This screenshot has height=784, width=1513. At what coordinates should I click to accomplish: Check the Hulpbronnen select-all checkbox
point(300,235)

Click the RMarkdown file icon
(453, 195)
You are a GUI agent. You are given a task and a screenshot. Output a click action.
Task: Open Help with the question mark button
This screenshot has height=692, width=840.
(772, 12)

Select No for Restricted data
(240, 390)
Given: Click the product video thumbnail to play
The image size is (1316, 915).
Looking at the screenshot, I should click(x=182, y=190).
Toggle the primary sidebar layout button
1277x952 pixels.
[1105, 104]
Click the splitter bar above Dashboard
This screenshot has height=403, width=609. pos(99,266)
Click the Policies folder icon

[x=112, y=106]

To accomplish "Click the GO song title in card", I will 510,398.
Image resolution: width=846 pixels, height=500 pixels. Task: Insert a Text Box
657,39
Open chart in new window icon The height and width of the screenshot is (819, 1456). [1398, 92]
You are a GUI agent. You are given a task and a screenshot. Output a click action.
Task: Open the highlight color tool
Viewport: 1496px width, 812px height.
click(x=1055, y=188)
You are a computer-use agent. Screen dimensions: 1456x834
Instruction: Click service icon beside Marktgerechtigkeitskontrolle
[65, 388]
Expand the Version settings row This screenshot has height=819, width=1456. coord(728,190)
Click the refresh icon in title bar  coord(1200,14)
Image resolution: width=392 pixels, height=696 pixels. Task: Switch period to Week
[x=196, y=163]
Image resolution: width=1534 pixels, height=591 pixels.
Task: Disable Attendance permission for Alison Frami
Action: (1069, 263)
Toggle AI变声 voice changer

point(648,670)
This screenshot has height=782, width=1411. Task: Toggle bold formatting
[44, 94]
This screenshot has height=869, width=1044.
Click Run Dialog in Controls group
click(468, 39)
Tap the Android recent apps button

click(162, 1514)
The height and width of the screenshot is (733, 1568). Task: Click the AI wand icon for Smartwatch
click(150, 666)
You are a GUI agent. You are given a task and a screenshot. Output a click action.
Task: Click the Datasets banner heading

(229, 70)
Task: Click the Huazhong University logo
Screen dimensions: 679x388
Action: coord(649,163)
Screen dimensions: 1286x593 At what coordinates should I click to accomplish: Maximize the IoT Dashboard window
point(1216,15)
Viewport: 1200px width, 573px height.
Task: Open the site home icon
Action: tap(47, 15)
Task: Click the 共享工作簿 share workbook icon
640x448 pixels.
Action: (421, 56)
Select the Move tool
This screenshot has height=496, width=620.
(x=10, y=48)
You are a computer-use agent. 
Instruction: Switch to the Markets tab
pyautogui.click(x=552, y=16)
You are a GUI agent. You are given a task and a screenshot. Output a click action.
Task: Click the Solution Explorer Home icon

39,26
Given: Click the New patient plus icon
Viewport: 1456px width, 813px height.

━━━━━━━━━━

What the exercise asks> Pull out every line of the material above that contains the string "title".

Full answer>
To accomplish "Click the GO song title in card", I will 510,398.
Click the refresh icon in title bar  coord(1200,14)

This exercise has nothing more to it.